Stephenson nodded. Bo had made him a multimillionaire over the last few years. More important, he liked the man. “What do you need?”
“Jimmy Lee has forbidden me to have contact with anyone at Warfield. I told him I needed to close the loop with you this morning on the transactions that are currently in process and he agreed to let me see you, but after this meeting I am officially exiled.”
“Bastard.”
“I have to stay in touch with someone about what’s going on at Warfield, Dale. I can’t just walk away from what we’ve built and trust that Ramsey will take care of it while I’m gone.”
“I agree,” Stephenson said hesitantly. He knew what was coming and it scared him. You didn’t disobey a direct order from Jimmy Lee without considerable deliberation, because you knew that the punishment upon discovery would be swift and severe, and he’d become accustomed to earning his millions from Warfield Capital.
“You and I will maintain contact, Dale.”
Stephenson grimaced.
“We’ll keep it very quiet,” Bo assured the other man, taking note of the reluctance in his eyes. “We’ll work out a system of communication that doesn’t make you vulnerable.”

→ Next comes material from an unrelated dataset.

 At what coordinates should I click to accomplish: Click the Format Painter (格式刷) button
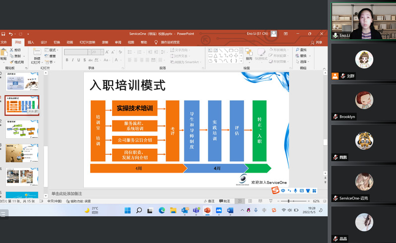click(x=17, y=62)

Stephenson took a deep breath. “You’re a good friend, Bo, and you’ve made me a wealthy man. My family and I owe you a great deal. Jimmy Lee scares me, I’ll be honest.” He paused. “But of course I’ll do what you want.”
CHAPTER 4
April 2000
“Been drinking tonight, Bo?”
Bo reclined against the side of the Jeep, massive forearms folded over his barrel chest. “No more than usual, Sheriff Blackburn.”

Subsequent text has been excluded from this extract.